Extended Data Fig. 1 |. Biochemical and molecular analysis of 5hmC and TET2 in response to glucose in primary blood cells and cultured cell lines.

Extended Data Fig. 1 |

a, Dot blot comparison of global 5hmC levels between PBMC gDNA from 28 healthy donors and 29 patients with diabetes, **P = 0.0017. b, Genomic DNA extracted from several cell types cultured under high or normal glucose were dot blotted for 5hmC, *P = 0.022 (PBMC), 0.046 (HUVEC), 0.047 (TF-1). c, Western blot revealed that endogenous TET2 protein levels in PBMCs, HUVECs and TF-1 cells were higher when cultured in normal glucose than in high glucose. TET1 and TET3 protein levels were minimally detectable in these cell lines. d, e, RT–qPCR (d) and western blot (e) showed that TET2 dominated amongst the TET family in A2058-TET2WT cells. In A2058 cells, expression of all three genes was extremely low. f, Flag–TET2 protein levels in whole-cell lysates from A2058-TET2WT cells cultured in high glucose or normal glucose. g, Comparable levels of Flag–TET2 mRNA from A2058-TET2WT cells cultured in high glucose or normal glucose. h, Half-lives of Flag–TET2 in A2058-TET2WT cells cultured in high glucose or normal glucose. i, High glucose shock resulted in an acute increase in 5hmC in A2058-TET2WT cells followed by a rapid drop to baseline. j, Long-term culturing of A2058-TET2WT cells in normal glucose resulted in a sustained increase in 5hmC, which could be reversed by switching the medium to high glucose. See Supplementary Information for more details. k, Dot blot quantification of 5hmC levels in A2058-TET2WT, mock, A2058-TET2M, and A2058-TET2CD cell lines in Fig. 1e; **P = 0.0068. Data in b–k represent three biologically independent repeats each. Two-sided Student’s t-test, data shown as mean ± s.d. *P < 0.05, **P < 0.01. For gel source data, see Supplementary Fig. 1.

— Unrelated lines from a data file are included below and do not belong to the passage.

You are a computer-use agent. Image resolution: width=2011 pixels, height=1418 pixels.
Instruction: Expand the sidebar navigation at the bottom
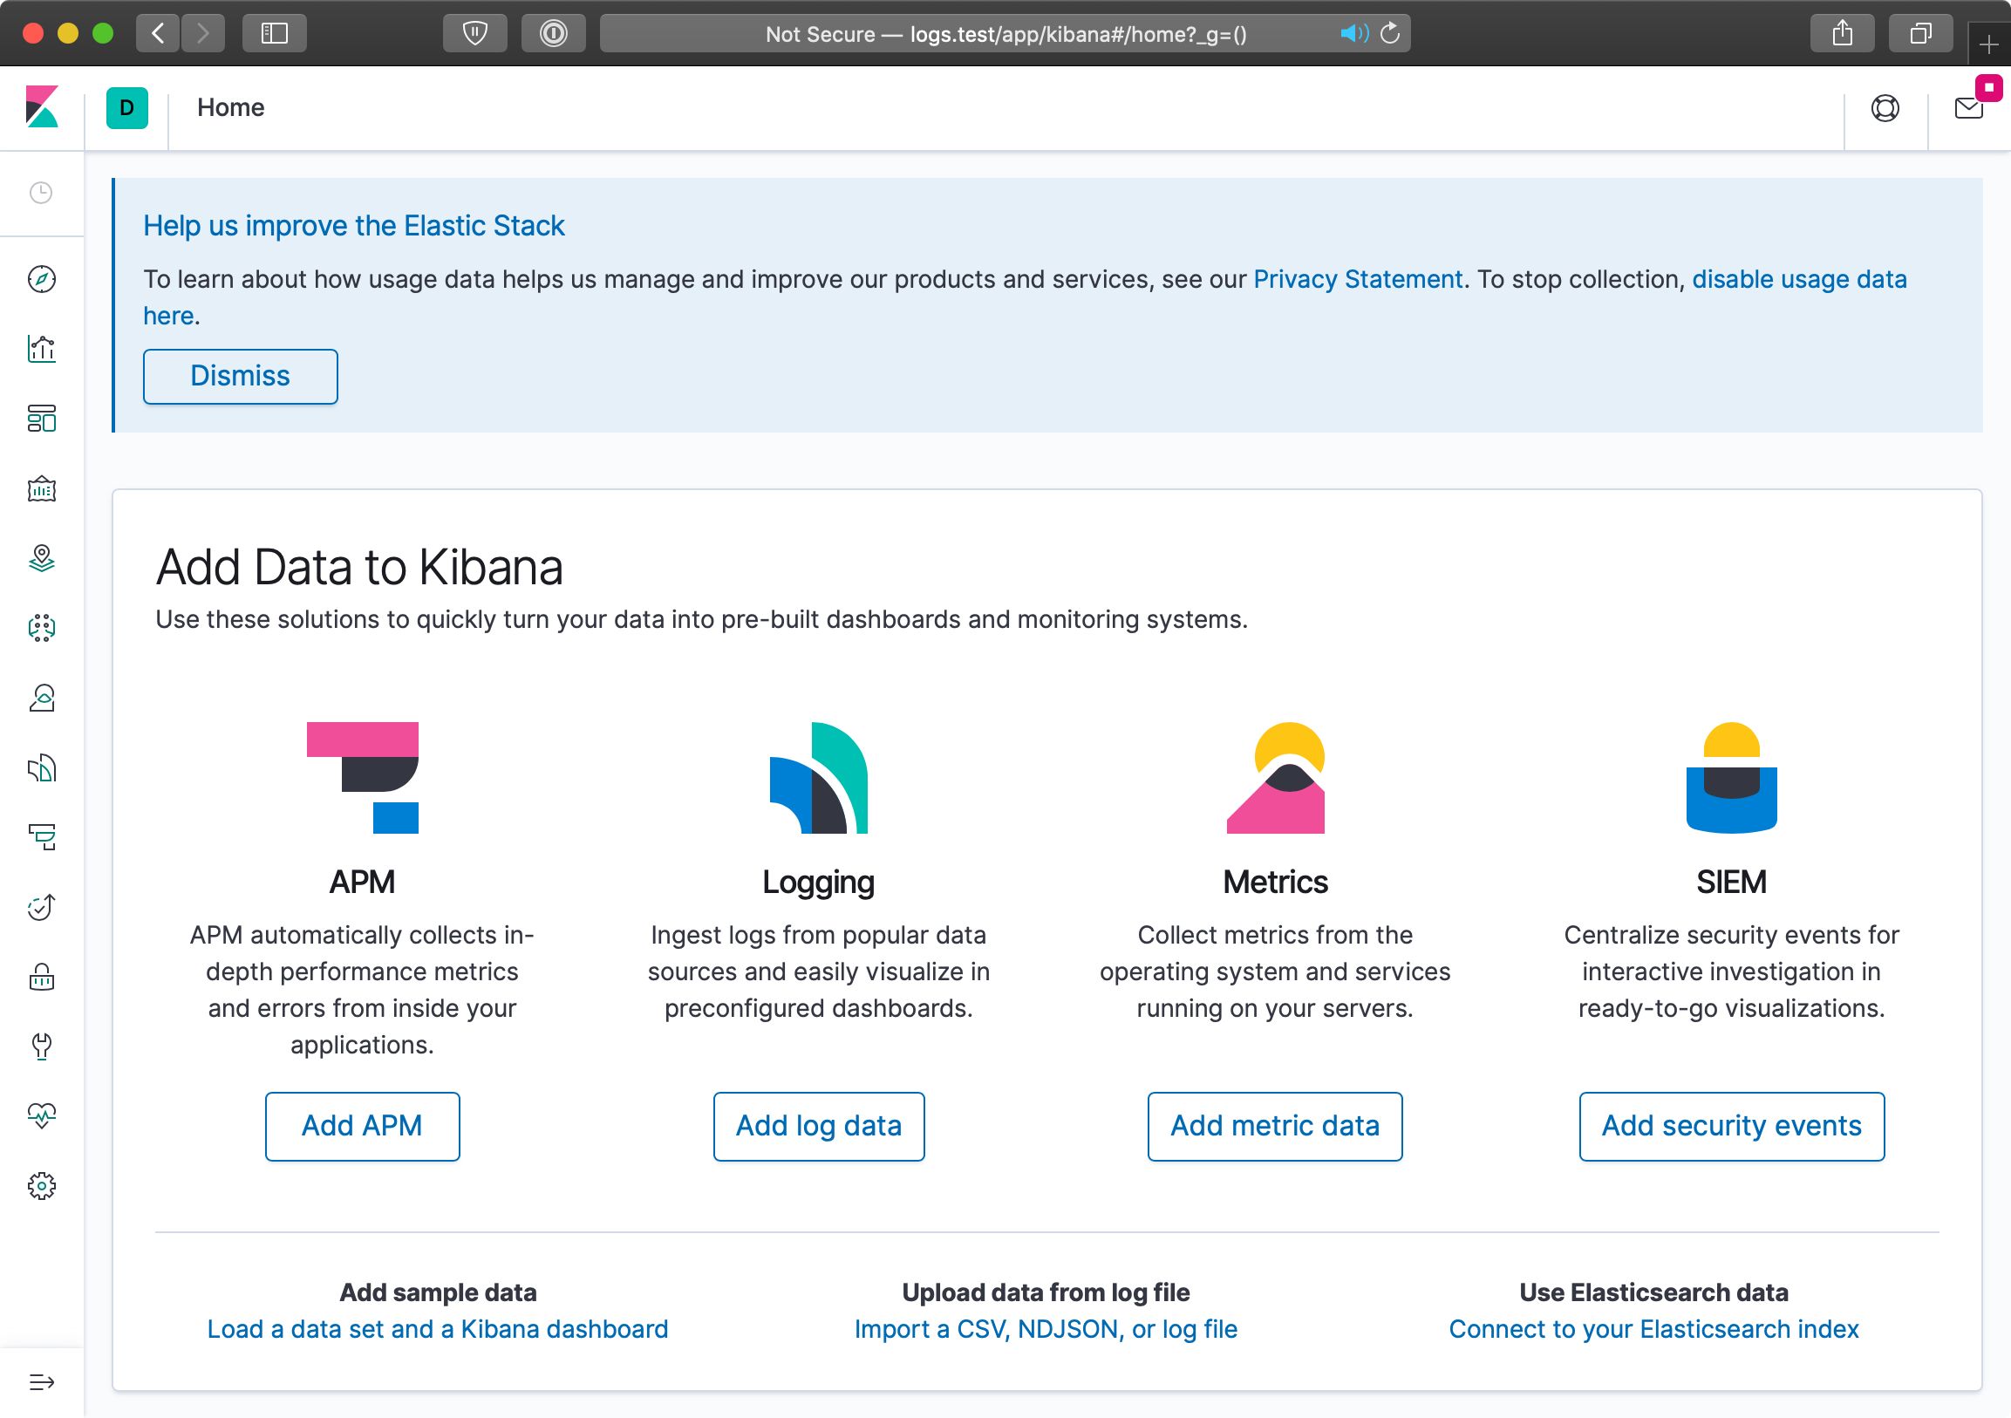pos(41,1382)
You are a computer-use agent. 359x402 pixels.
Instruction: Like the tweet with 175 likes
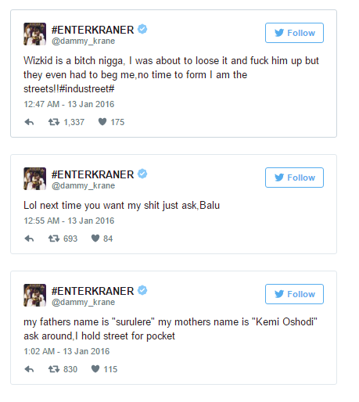pos(102,122)
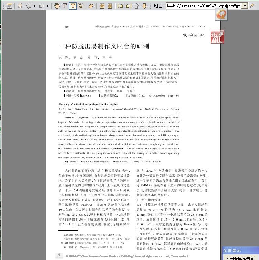Select the hand pan tool

point(57,6)
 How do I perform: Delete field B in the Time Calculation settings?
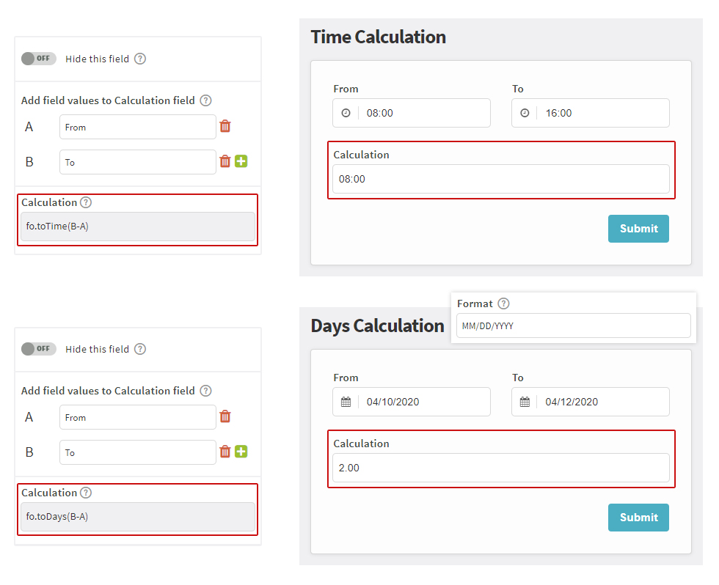225,161
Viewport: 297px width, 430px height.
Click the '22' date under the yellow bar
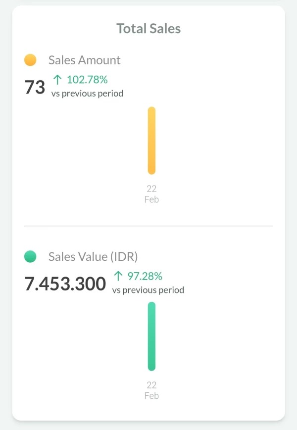(151, 189)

Extended Data Fig. 2 |. Genome-wide alterations in 5mC and 5hmC under normal glucose compared with high glucose.

Extended Data Fig. 2 |

a, Normalized 5mC tag density distribution of A2058-TET2WT across gene bodies under high glucose (red) and normal glucose (blue). Each gene body was normalized relative to position percentage within the gene. In contrast to 5hmC (Fig. 1f), the 5mC landscape of A2058-TET2WT cells showed marginal differences between high and normal glucose conditions. b, Total peak numbers for differentially 5-hydroxymethylated regions (DhMRs) when comparing normal glucose to high glucose. We identified 30,217 DhMRs in total, among which the majority (>80%, ~24,537) were increased in normal glucose, whereas <20% were decreased. c, hMeDIP–qPCR validation of DhMRs in a group of cancer-related genes including CHEK1, CENPA, MCM7, CREB3L2, GABPB1 and COBLL1 in A2058-TET2WT cells under high or normal glucose conditions; n = 3 biologically independent repeats. d, Genome-wide distribution of increased DhMRs in annotated genomic regions in A2058-TET2WT cells under normal glucose compared to high glucose. The majority of the DhMRs (65.4%) localized to transcribed gene regions, with 9.56% in promoters and 55.84% in gene bodies. e, Gene ontology (GO, left) and disease ontology (DO, right) analysis of genes (n = 11,475) that had increased DhMRs in A2058-TET2WT cells under normal glucose compared to high glucose. These genes were enriched in pathways related to cancer.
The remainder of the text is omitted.